結局、貯めていたポイントをすべてAmazonギフト券に換え、出し入れを5,000円に抑えることで自分を納得させた。

ポチッとな。

……また、やっちまった。


届いたブツを眺める。

YSPに頼むと工賃が高いらしい。工程はブラケットをフレームに共締めしてダンパーを固定するだけだ。説明書付きの1/1スケール・プラモデル。自分でやることにした。

作業は迷うことなく完了した。出来上がりはメカニカルで格好いい。いかにも「やりそう」な見た目だ。

期待が大きいと効果を薄く感じるかもしれないが、今はただ、早く試したくて仕方がなかった。



翌日は、ガッツリ雨だった。玄関から車庫まででびしょ濡れになるほどの土砂降りだ。

それでも、どうしても峠での具合を確かめたくて、カッパを着てバイクを引き出した。奴と走るようになってから、雨で乗るハードルがバカみたいに低くなっている。

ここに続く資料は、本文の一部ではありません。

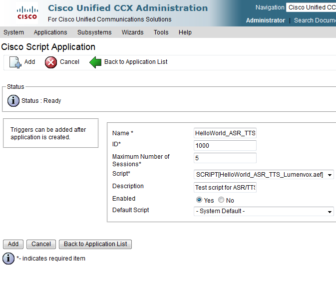Image resolution: width=336 pixels, height=282 pixels.
Task: Open the Subsystems menu
Action: 94,32
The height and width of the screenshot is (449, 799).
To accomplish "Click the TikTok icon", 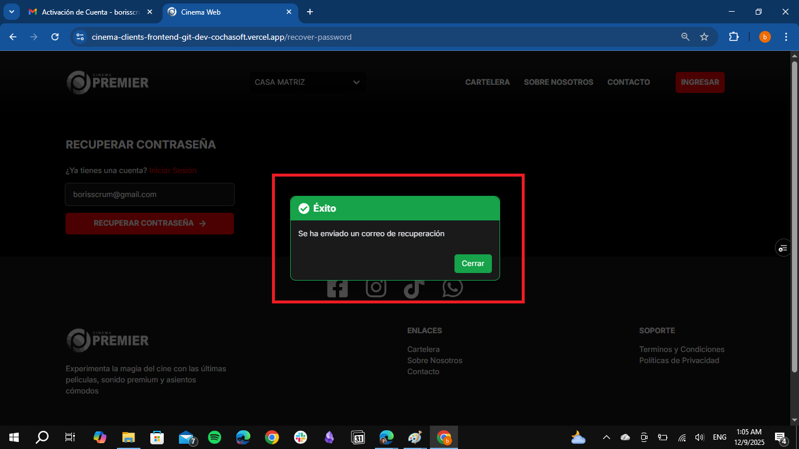I will click(414, 288).
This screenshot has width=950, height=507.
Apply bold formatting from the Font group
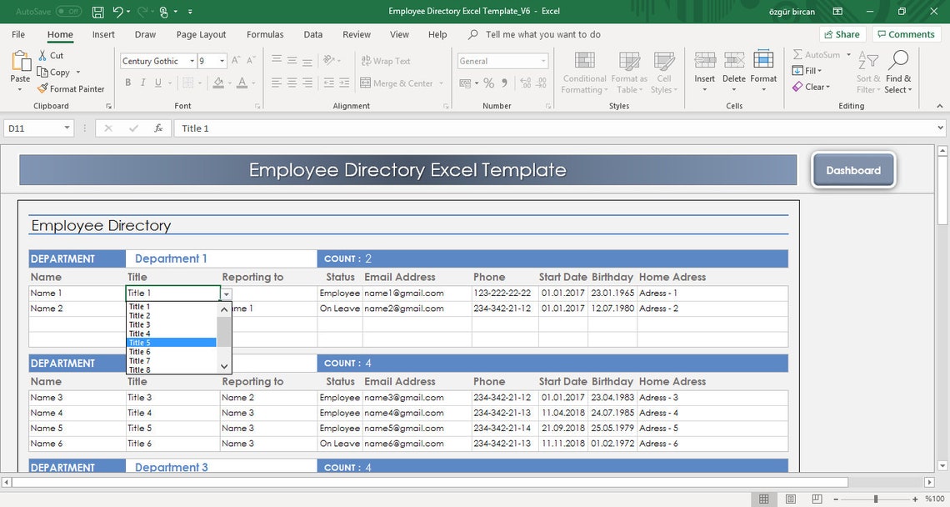(x=127, y=82)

新調したワークマンのカッパが、ここで役立つとは思わなかった。


R6から左折し、風神山の道を抜ける。

普通に走るだけで、確かに安定感は増していた。手に伝わる振動が丸くなり、路面の凹凸を車体がしなやかに吸収しているのがわかる。

市街地を抜け、諏訪林道に出る。

雨の峠に入る前に、一旦、気合を入れ直した。

滑る路面、右手の指先に神経を集中させる。一度強めに握り、手応えを確認してから緩める。旋回は滑りを意識し、リーンウィズよりわずかに体を外に構える。スロットルはパーシャルを保ち、挙動を乱さないよう細心の注意を払う。

遠心力の弱い旋回を抜け、立ち上がる。

フィーリングは、いつもと変わらない。

……結果から言おう。

現実の世界に魔法なんて存在しない。ハリー・ポッターは、所詮作り話なのだ。

直線であれほど感じた安定感は、コーナリングでは何もない。

雨で速度が遅かったせいもあるだろうが、曲がりにくさも、立ち上がりの開けやすさも、特筆すべき変化はない。ネガティブなわけではなく、ただ「何も感じない」のだ。

俺が鈍いだけか、あるいは特記するような劇的な変化は起きないのか。

せっかく土砂降りの中を飛び出してきたのに、何も掴めなかった。


車庫に戻り、濡れたカッパを干しながら、目標とする「09をちぎる計画」を見つめ直す。

今回は、雨だった。次は晴れた日に、もう一度このダンパーの真価を確かめに行こう。

今日は夕日を見られなかったが、近い将来、この相棒に最高の夕日を見せてやるつもりだ。